▶ **Exercise description**:
Set down, unchanged, the lines of the records below, starting with the line that contains "Find the location of a" and continuing up to and including the final line of the records.

[[ Information provided open ]]

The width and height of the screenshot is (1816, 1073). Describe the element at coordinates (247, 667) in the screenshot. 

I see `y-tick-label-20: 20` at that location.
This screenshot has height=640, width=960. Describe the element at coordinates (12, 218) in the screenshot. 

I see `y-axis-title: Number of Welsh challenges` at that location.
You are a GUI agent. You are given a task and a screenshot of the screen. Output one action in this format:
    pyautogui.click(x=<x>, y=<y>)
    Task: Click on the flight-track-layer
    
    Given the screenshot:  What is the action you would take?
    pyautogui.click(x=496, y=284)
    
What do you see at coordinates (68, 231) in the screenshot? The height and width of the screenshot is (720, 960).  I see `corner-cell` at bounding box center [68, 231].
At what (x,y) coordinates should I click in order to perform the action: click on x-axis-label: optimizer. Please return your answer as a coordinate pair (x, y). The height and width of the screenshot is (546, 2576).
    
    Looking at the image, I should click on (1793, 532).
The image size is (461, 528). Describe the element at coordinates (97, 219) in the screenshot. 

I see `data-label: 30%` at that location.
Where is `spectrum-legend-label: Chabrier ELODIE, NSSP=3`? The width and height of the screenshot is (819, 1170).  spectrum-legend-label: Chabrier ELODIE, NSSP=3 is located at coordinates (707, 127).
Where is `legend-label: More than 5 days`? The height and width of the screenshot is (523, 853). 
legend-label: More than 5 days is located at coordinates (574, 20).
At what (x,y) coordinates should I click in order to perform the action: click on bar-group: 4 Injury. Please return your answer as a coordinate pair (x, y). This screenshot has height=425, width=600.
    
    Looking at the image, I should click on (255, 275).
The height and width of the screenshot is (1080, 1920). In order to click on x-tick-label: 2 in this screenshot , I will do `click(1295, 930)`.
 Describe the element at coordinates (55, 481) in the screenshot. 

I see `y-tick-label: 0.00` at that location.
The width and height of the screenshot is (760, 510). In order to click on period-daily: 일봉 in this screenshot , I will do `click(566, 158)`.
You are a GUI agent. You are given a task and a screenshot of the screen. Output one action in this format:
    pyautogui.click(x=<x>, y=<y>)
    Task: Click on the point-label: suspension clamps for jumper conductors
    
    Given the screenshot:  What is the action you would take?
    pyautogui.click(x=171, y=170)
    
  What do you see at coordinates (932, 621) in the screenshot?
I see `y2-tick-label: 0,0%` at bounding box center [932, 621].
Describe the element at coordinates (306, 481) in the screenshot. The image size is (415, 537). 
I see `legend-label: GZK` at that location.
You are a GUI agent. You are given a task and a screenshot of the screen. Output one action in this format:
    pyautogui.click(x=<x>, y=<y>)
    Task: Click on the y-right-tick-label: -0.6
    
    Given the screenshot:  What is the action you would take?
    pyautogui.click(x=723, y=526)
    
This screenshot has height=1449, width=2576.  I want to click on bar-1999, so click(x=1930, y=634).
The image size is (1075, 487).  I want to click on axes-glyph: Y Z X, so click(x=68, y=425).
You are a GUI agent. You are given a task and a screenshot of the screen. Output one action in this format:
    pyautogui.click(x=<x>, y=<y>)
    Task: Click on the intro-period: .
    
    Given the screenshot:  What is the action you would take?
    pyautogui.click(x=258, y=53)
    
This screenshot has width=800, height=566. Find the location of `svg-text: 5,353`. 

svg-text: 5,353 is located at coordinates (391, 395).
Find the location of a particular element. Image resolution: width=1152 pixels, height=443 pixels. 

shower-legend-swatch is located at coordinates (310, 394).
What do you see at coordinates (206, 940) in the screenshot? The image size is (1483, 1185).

[[ Information provided closed ]]

▶ **The completed task**:
Find the location of a particular element. Image resolution: width=1152 pixels, height=443 pixels. 

shower-legend-swatch is located at coordinates (310, 394).
What do you see at coordinates (206, 940) in the screenshot? The image size is (1483, 1185).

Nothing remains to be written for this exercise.